“Machine learning is not a silver bullet but it can facilitate many climate change strategies from policy and engineering,” according to Lynn Kaack, chair of the Climate Change AI group of academics and industry representatives which is hosting a workshop at the International Conference on Learning Representations (ICLR) event which started yesterday.
The online workshop has taken inclusion and outreach as its themes and speakers and panelists have emphasized the need for researchers and practitioners to collaborate with stakeholders, customers and governments to ensure locally-accurate predictions result in appropriate climate change actions.
The Climate Change AI group working is chaired by Priya Donti, Kaack and David Rolnick, Ph.D. students and post-doctoral fellows at Carnegie Mellon University, in Pittsburgh; ETH Zürich; and the University of Pennsylvania, respectively. The workshop runs until Thursday and will focus on the application of machine learning to energy; land use, including agriculture and forestry; climate science; and climate change adaptation.
The event, originally planned for Addis Ababa, in Ethiopia, has been moved online because of the Covid-19 pandemic. It is free to view at the Climate Change AI ICLR 2020 website.

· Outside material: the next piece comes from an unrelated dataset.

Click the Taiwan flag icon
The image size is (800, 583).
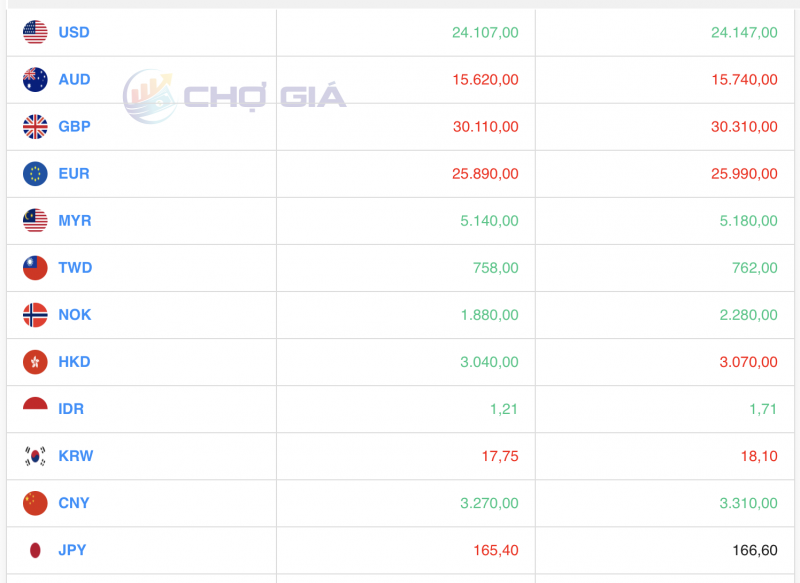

“We felt this was an opportunity to try to ‘do digital right’,” Donti told pv magazine, “especially in an era when there has been so much conversation around reducing the carbon impact associated with conferences. The digital format is perhaps more accessible to people from non-machine learning backgrounds than an in-person workshop. We actually expanded our workshop from one day to five days in the digital format in order to add more content that would engage individuals from backgrounds outside of machine learning, and thus facilitate cross-disciplinary conversations.”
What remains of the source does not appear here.